**BRIEF**: The answer must be every line from the entries below that contains "option".

DATA TO PROCESS Start Marker

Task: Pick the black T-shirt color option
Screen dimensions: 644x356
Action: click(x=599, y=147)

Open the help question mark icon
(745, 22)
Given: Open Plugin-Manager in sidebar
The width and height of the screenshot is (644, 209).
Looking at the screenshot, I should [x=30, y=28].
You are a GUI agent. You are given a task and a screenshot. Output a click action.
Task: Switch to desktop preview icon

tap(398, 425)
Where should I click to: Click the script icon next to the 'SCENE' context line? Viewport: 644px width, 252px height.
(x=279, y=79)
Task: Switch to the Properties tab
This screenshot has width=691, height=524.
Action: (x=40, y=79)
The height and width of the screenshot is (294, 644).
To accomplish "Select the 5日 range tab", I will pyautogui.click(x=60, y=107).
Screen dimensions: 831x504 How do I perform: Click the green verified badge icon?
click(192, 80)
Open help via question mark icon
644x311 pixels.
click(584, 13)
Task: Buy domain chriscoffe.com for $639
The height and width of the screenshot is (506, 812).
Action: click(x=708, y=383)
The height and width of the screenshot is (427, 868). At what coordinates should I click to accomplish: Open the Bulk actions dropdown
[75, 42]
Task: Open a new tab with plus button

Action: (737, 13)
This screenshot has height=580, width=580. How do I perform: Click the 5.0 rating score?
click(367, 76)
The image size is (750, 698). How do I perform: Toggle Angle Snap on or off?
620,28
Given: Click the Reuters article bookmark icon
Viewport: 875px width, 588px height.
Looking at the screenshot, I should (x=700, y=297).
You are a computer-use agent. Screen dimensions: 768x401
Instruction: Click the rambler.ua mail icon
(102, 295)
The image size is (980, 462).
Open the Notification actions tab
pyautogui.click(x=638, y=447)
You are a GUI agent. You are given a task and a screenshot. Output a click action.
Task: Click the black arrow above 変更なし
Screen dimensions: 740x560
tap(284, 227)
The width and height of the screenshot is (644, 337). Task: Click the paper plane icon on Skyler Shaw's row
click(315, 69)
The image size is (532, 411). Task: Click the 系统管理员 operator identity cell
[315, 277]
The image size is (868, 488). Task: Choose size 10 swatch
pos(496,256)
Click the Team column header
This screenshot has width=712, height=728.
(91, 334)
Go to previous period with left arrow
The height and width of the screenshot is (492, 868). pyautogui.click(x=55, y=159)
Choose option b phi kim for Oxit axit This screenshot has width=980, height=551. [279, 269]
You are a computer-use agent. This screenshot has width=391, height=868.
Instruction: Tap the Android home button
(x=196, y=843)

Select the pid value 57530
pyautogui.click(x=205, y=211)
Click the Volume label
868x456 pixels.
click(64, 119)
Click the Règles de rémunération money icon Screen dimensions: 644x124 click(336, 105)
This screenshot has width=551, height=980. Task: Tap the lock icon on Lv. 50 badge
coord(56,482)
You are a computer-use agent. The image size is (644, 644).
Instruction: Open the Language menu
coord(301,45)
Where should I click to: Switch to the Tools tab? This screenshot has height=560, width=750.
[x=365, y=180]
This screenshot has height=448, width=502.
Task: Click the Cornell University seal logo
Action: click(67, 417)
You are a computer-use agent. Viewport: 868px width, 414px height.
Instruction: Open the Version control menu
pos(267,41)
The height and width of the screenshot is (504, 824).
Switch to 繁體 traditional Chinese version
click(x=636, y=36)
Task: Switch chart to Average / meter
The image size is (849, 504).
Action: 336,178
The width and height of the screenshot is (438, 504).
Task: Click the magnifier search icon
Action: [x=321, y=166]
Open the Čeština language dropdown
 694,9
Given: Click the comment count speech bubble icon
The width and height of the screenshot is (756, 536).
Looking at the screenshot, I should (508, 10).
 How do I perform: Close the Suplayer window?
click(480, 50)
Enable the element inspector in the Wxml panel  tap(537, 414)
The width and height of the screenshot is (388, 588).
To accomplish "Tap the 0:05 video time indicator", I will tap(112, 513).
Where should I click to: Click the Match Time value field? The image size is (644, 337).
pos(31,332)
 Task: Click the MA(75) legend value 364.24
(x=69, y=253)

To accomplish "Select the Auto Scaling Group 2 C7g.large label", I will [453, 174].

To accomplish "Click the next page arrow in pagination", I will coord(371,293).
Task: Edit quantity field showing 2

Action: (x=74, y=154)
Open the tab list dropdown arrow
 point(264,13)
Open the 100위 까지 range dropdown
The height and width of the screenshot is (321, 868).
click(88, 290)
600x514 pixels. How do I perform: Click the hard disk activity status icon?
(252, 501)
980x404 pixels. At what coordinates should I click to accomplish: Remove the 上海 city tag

DATA TO PROCESS End Marker

**SOLVED EXERCISE**:
Task: Pick the black T-shirt color option
Choose option b phi kim for Oxit axit This screenshot has width=980, height=551. [279, 269]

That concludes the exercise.